Columbus City Council Considers Tougher Loitering Law
(Columbus)--The Columbus City Council are considering this evening an improved loitering in aid of a drug offense ordinance that prosecutors believe will allow police officers to effectively investigate suspected criminal activity without violating the constitutional rights of those being questioned. Ordinance 0262-2012, sponsored by Councilmember Michelle M. Mills, chair of the Public Safety & Judiciary Committee, amends Section 2317.50 of the Columbus City Code, 1959, pertaining to loitering in aid of a drug offense by adding clarity to the definitions of elements of a prima facie case for this type of suspected criminal activity. According to the legislation, the code change improves on current language by differentiating between lawful activities and loitering in aid of drug offense or intent to participate in illegal activities.
“The new law is a result of a series of community meetings, public hearings and hard work by the men and women of City Attorney Richard C. Pfeiffer, Jr.’s office,” said Councilmember Mills. “It has always been the City’s goal to balance the rights of our residents and the needs of our police officers when it comes to protecting the community.”

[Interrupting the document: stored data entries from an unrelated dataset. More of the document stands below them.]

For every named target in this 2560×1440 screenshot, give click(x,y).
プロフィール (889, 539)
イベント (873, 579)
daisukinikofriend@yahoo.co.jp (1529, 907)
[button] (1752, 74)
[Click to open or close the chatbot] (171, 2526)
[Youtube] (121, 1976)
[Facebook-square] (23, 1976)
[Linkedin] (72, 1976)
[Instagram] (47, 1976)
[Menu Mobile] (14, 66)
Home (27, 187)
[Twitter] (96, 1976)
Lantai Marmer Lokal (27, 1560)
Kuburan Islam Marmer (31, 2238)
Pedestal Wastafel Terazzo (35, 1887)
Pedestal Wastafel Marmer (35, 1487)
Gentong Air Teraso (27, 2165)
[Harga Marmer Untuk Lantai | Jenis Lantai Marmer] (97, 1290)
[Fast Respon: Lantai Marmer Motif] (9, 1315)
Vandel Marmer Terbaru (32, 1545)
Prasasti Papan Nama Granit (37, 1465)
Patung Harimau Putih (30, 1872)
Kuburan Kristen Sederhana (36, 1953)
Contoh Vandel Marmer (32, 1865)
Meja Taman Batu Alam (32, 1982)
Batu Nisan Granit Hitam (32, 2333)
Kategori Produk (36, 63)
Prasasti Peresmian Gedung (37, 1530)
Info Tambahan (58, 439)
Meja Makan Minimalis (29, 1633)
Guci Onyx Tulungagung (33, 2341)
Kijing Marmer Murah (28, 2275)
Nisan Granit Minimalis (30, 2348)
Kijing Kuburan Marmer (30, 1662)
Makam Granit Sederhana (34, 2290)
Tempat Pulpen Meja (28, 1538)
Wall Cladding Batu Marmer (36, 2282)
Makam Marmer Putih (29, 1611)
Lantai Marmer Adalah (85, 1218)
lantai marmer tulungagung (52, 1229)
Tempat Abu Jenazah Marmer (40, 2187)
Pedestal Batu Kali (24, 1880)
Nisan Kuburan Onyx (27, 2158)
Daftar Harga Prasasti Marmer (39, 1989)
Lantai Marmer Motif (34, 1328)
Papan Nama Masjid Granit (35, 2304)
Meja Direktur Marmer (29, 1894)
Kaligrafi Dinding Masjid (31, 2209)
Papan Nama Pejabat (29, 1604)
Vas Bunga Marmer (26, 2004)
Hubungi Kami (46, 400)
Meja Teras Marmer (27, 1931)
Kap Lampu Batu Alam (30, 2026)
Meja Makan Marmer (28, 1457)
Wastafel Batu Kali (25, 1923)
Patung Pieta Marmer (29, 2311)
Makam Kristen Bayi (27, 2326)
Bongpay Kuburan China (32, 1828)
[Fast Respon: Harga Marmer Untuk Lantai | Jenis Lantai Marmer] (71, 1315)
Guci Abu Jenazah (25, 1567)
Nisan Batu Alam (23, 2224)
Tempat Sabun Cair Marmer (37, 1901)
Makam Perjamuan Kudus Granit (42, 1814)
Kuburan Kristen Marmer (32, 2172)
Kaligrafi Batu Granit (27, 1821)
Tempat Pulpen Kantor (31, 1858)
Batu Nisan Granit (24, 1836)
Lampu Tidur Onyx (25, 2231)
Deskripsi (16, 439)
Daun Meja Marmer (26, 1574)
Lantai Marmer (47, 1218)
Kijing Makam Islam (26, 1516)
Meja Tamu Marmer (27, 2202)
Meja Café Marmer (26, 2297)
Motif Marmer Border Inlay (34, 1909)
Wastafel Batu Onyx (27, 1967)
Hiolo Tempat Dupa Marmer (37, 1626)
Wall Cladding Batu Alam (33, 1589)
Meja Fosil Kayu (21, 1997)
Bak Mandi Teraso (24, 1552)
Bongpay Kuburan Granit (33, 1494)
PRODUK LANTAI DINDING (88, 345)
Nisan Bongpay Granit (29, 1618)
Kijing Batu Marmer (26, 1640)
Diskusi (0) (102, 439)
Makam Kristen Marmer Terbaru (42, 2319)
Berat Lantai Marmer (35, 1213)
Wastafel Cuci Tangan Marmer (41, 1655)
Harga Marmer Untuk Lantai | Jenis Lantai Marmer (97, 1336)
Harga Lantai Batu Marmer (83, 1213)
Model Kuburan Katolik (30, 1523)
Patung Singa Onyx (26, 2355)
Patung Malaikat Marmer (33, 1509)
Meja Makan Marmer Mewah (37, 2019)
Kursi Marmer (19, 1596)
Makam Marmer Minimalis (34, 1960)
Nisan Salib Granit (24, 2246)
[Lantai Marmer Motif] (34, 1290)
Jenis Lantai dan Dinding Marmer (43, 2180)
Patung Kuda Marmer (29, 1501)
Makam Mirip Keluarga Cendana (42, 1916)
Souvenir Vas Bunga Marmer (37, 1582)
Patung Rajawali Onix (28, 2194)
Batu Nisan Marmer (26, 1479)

The ordinance also increases the penalties for all loitering in aid of drug offense violations from an M4, punishable with up to 30 days in jail and a $250 fine, to an M1, punishable with up to six months in jail and a $1,000 fine. It also requires 10 days jail time, without eligibility for work release if the violation takes place within 1,000 feet of specific community facilities, such as playgrounds and schools. It is also important to note that no arrest will be made until a suspect has an opportunity to explain his or her conduct or actions to a police officer.